Before she ever left the hospital, I learned that she is feisty and
stubborn, that survival is not enough for her, and that she wants to thrive. I learned that life is, after all, hard and
that it is so heart-grippingly sweet. I
learned that my husband (who feared that he would be a distant father, unable
to care for his child) is a natural baby-worshipper, who took to parenting
Eleanor as if he had already successfully raised dozens of babies. I learned
that I apparently have a high tolerance for pain (I would never have guessed
it; I thought I was wimpy; I guess not).
I learned that it takes more than three of us to raise her, that it
takes grandparents, uncles and aunts,
friends, and the “kindness of strangers.” I learned that we by ourselves will never be enough, but that the great grace of the world and of
life can be and can even be abundance.
When Eleanor was born, I thought
that her premature beginning would define our lives forever. I thought that it would be constant grief
and that we would somehow not know how to celebrate her birthday because it
came at the wrong time. Now, here it
has rolled around, and she is one year old.
I would never had guessed that by now, the grief of an early delivery
and of those first hard few months at home would already be fading. I would not have guessed that I would not
have to preface every question from a stranger about her age with “But she’s a
premie, that’s why she’s so small, can’t do as much, etc.” I would not have guessed that all the
difficulty would be gentling into something like gratitude.
Perhaps if I could go back and have
control over our fates, I would have her come at the right time, plump and on
her due date. I have cried a lot this
week, remembering her birth and how it did not happen the way we would have
chosen and remembering out innocence and confidence during the early part of the
pregnancy.
However, I don’t think any more about the desire to change the past. Over this year, Eleanor’s prematurity has become a fact in our existence, a component of our history and personalities. I can now see the gifts which the experience has brought us, and I would not surrender those gifts now if I could. If Eleanor had been born full-term, we would have taken her good health and her normal development for granted. Our joy every day is greater because we were taken to a precipice, we looked over and saw how grief-filled parenthood might be, and then we were allowed to draw back from that cliff and to go on with life with our healthy, bright baby. Staying up all night for months, non-stop nursing, giving up our social lives, and all the normal challenges of living with a baby seemed less difficult after three weeks of living apart from her. Every accomplishment she makes (smiling, crawling, pulling up) can color entire days with delight. Every milestone a full-term baby makes is amazing, too, but we might not have been able to see it as vividly as we do now. And then there are mothers whose stories are harder than mine, whose babies face difficult lives, for whom those milestones are always just out of reach. That could have been my story. If it had been, I might or might not be writing about my gratitude, and it may seem coarse to speak my delight in the face of their suffering. Yet the past year has given us the gift of owning our experience. It is what it is, and we are new people because of it. So we will sing happily on Eleanor’s birthday, we will cut cake and ice cream, and she will smile at her grandparents. Then we will all laugh and cry.

__DIRECTIONS__: Reproduce the essay on Eleanor's first birthday word for word, everything from "When Eleanor was" down to "one year old.". The listing that comes after this comes from an unrelated source.

__RECORDS SHOWN__:

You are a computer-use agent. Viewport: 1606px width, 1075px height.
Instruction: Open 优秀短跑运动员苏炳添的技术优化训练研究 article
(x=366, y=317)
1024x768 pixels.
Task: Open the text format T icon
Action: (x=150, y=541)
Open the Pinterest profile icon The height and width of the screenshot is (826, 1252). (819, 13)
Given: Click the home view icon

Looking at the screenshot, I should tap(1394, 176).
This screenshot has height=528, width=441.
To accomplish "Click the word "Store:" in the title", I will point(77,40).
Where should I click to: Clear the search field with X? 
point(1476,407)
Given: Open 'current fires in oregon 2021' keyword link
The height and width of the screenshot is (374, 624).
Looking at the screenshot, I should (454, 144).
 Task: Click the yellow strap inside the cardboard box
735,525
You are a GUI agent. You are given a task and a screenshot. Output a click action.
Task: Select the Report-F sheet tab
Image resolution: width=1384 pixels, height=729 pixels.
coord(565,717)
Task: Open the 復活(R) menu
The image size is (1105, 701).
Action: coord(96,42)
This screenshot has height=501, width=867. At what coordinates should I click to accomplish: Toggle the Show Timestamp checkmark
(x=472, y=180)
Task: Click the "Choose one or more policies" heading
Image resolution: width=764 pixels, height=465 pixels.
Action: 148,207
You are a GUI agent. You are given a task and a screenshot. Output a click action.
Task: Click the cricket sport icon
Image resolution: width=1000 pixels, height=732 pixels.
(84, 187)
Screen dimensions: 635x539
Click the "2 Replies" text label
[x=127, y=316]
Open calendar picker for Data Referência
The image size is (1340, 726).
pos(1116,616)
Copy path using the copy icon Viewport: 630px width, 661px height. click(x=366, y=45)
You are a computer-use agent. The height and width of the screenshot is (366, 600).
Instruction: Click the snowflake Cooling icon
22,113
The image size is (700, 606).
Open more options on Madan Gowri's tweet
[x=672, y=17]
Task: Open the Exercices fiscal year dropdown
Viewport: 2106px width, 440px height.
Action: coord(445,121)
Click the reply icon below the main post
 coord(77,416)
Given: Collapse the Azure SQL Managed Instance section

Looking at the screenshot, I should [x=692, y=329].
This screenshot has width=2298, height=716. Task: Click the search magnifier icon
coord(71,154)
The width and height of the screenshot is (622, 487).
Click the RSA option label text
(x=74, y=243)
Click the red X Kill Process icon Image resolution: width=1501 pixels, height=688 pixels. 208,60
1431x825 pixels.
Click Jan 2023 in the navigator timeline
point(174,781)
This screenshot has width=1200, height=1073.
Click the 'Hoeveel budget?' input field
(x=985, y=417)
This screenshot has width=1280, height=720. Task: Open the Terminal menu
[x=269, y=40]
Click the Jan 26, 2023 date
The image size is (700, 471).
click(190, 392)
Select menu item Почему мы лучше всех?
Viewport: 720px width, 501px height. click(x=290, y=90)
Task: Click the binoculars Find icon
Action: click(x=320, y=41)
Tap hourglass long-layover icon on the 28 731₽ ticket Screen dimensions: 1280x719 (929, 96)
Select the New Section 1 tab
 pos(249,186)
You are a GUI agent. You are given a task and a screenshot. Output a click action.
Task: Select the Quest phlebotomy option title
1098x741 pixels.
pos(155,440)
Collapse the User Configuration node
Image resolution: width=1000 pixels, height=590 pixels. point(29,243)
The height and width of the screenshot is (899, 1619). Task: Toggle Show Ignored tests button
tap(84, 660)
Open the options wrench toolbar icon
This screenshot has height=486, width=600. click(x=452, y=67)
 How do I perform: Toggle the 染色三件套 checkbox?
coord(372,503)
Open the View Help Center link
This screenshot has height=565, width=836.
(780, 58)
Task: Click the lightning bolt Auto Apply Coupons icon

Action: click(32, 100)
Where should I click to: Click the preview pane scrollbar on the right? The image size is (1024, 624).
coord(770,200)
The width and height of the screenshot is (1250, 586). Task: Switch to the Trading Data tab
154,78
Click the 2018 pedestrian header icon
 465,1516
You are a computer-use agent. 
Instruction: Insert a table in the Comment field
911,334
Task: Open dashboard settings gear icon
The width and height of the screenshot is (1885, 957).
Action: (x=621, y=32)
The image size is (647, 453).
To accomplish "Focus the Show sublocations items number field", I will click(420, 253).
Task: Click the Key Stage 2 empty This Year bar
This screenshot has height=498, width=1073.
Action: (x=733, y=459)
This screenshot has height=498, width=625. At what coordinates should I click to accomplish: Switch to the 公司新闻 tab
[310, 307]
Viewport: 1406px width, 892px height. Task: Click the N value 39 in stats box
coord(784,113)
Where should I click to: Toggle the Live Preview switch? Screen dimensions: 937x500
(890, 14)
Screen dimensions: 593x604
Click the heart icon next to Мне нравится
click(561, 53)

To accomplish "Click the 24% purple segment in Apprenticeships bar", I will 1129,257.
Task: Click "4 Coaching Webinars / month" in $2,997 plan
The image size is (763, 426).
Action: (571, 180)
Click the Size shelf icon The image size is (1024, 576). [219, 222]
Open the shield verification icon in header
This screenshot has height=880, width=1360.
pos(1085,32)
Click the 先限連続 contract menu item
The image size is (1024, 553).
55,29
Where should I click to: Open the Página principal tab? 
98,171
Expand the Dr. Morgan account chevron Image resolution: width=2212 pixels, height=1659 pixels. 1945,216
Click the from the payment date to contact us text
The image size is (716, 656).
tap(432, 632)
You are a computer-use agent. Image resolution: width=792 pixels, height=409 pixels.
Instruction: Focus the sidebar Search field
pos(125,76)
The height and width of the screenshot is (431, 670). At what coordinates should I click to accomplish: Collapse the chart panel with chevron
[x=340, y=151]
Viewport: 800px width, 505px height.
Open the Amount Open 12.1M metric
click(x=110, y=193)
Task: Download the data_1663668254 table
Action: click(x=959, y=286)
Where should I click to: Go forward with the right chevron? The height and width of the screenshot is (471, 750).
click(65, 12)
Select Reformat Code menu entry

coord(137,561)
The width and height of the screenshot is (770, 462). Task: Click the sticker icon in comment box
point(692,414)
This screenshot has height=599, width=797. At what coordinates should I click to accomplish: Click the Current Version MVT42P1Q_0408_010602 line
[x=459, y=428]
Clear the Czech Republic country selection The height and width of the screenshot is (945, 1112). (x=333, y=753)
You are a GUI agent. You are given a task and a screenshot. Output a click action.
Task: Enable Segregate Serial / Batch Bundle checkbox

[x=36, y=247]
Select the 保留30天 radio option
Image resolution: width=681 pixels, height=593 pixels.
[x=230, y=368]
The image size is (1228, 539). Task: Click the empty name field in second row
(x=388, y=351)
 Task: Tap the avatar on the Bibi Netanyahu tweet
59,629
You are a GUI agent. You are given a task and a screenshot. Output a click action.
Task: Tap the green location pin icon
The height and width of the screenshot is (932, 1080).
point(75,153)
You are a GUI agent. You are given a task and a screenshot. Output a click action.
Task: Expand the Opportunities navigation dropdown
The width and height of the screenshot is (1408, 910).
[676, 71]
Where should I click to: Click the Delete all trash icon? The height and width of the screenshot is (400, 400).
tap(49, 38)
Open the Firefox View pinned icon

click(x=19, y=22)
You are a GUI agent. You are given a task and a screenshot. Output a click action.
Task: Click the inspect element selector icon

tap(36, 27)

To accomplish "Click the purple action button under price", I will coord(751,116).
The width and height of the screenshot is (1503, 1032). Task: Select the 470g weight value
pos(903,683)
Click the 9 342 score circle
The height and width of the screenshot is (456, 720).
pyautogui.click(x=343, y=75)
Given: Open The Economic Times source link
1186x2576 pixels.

__RESPONSE FOR THIS EXERCISE__:
When Eleanor was born, I thought
that her premature beginning would define our lives forever. I thought that it would be constant grief
and that we would somehow not know how to celebrate her birthday because it
came at the wrong time. Now, here it
has rolled around, and she is one year old.